Effects of Various Dietary Supplements on Inflammatory Processes in Primary Canine Chondrocytes as a Model of Osteoarthritis

The use of dietary supplements as an alternative treatment for joint-related pathologies such as osteoarthritis (OA) is increasing. However, there is little scientific evidence to support the intended use. The aim of this study was to evaluate the anti-inflammatory effects of creatine- and amino acid-based supplements in primary cultured canine chondrocytes (CnCs) as an in-vitro model of OA and compare the effects to more commonly used agents, such as the non-steroidal anti-inflammatory drug (NSAID), carprofen, and the joint supplement, glucosamine (GS). CnCs were stimulated with interleukin-1β (IL-1β) and the subsequent release of prostaglandin E2 (PGE2) and tumor necrosis factor alpha (TNFα) was measured using an enzyme-linked immunosorbent assay (ELISA). Changes in oxylipins were also assessed using high-performance liquid chromatography/tandem mass spectrometry (HPLC/MS/MS). All compounds examined were able to significantly reduce the release of PGE2 and TNFα and were associated with reductions in cyclooxygenase-2 (COX-2) expression and nuclear factor-kappaB (NF-κB) phosphorylation. The creatine- and amino acids-based supplements also altered the profile of oxylipins produced.

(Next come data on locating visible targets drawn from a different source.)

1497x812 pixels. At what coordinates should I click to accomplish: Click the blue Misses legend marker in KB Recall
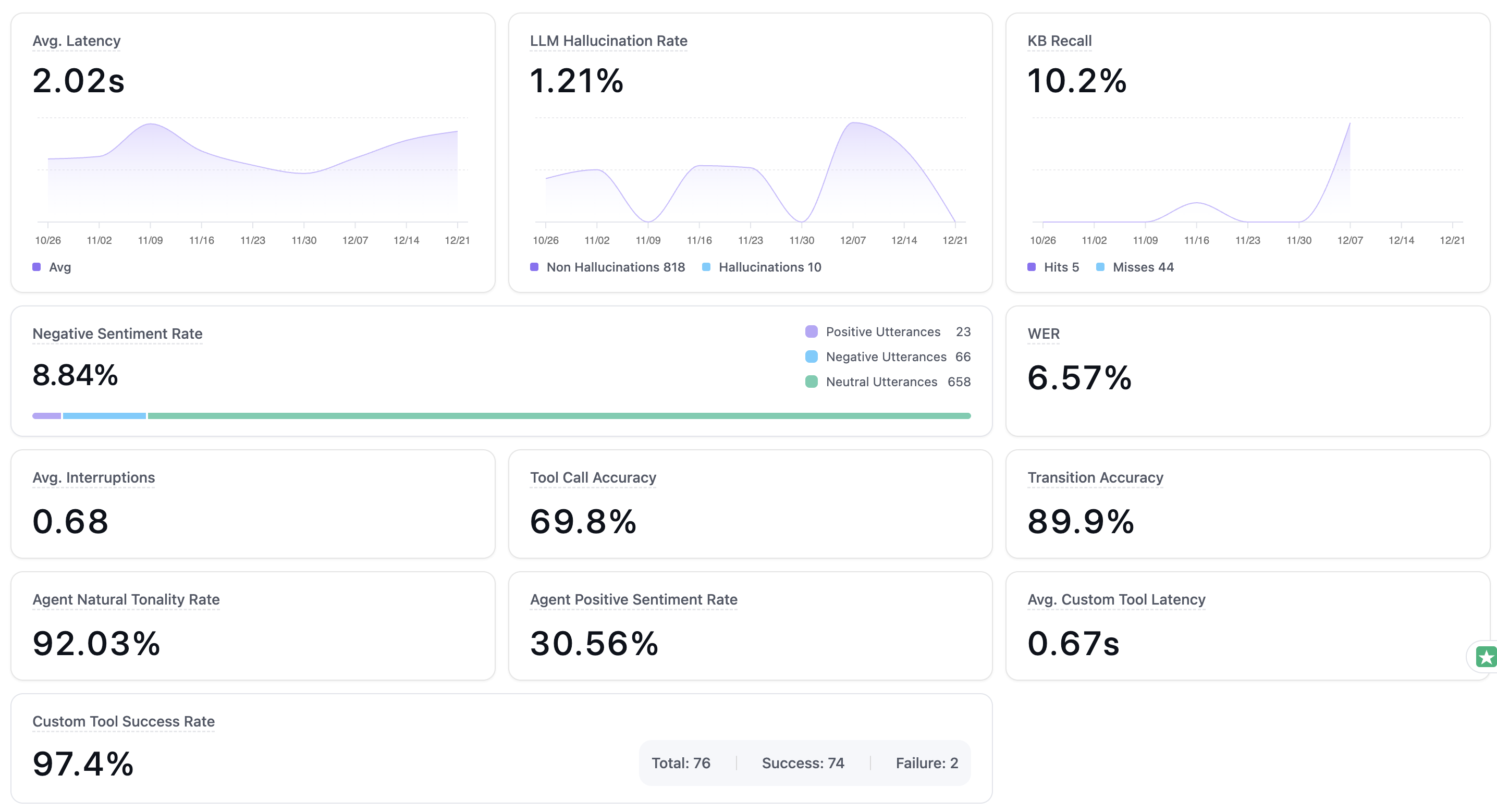tap(1100, 267)
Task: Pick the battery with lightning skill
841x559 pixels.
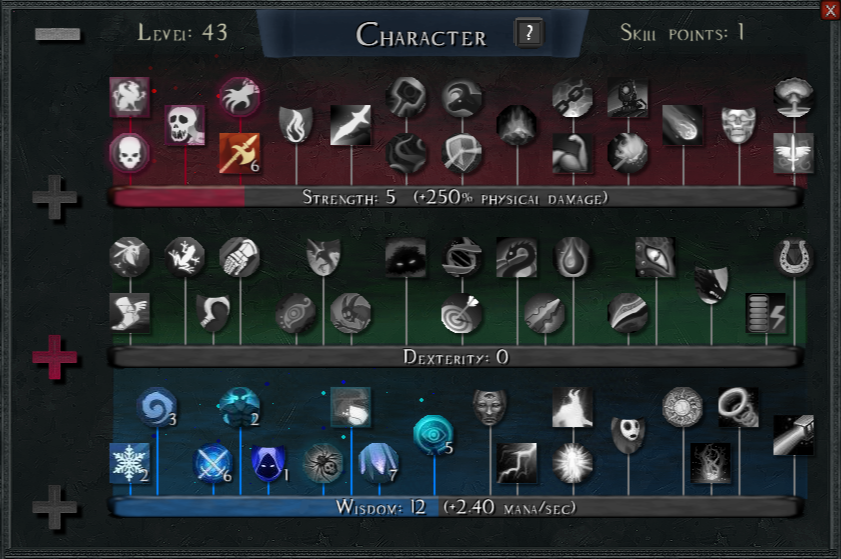Action: coord(766,313)
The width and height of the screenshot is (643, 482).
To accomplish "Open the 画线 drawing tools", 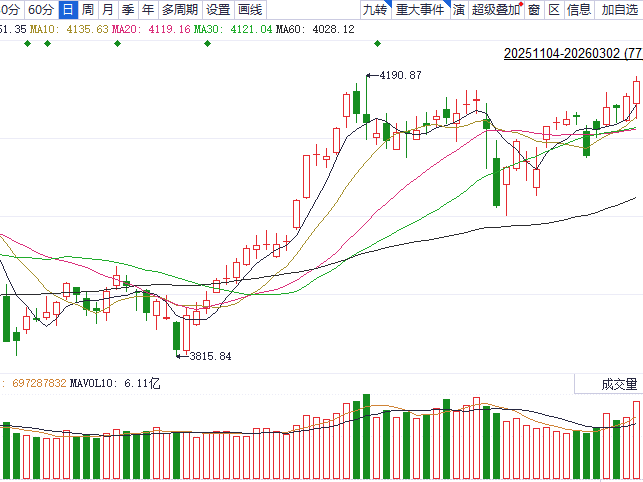I will coord(250,10).
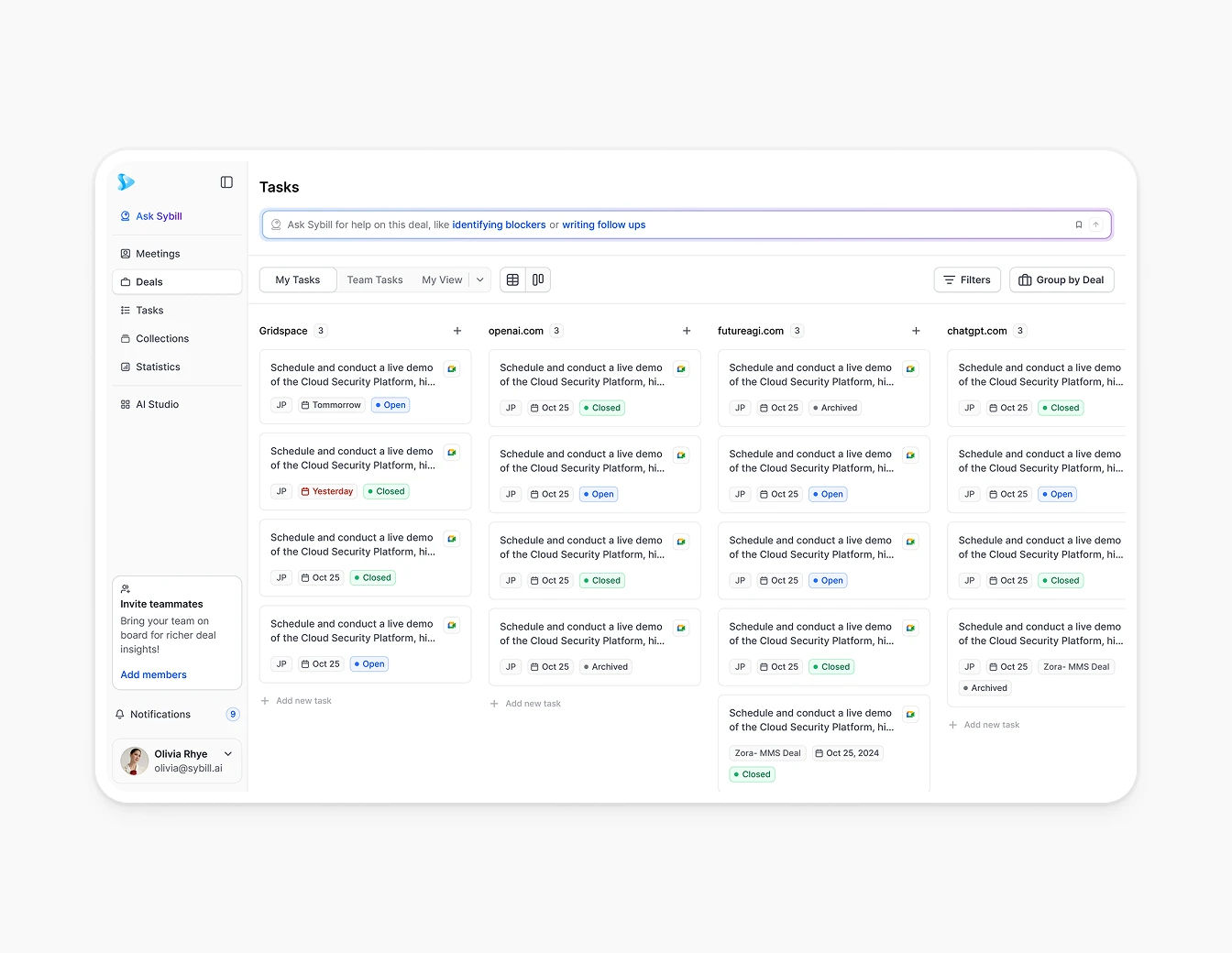Select Deals in the sidebar
The image size is (1232, 953).
pyautogui.click(x=149, y=281)
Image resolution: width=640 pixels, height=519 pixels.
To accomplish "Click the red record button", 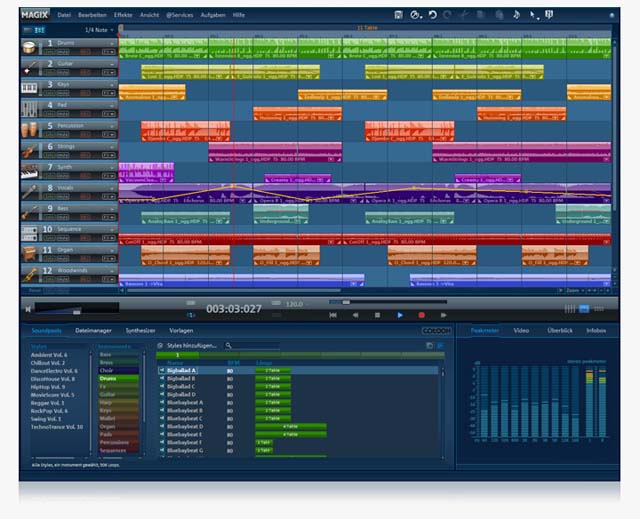I will [422, 315].
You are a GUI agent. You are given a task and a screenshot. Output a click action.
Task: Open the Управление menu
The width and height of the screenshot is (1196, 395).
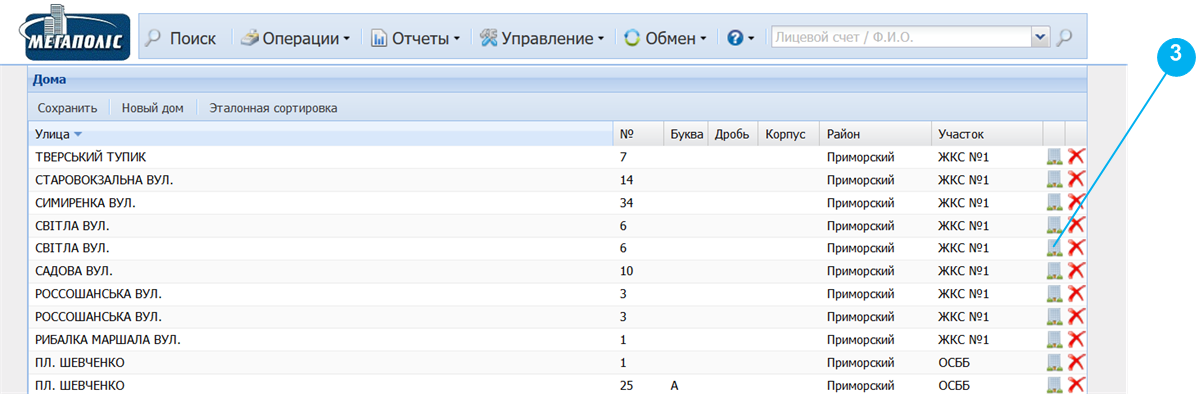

All compounds examined were less effective at reducing the release of PGE2 than carprofen. Carprofen significantly increased release of TNFα from CnCs, however, while the other agents reduced TNFα release. This study suggests that creatine- and amino acid-based supplements may have a beneficial role in preventing inflammation within the joint and that further studies are warranted.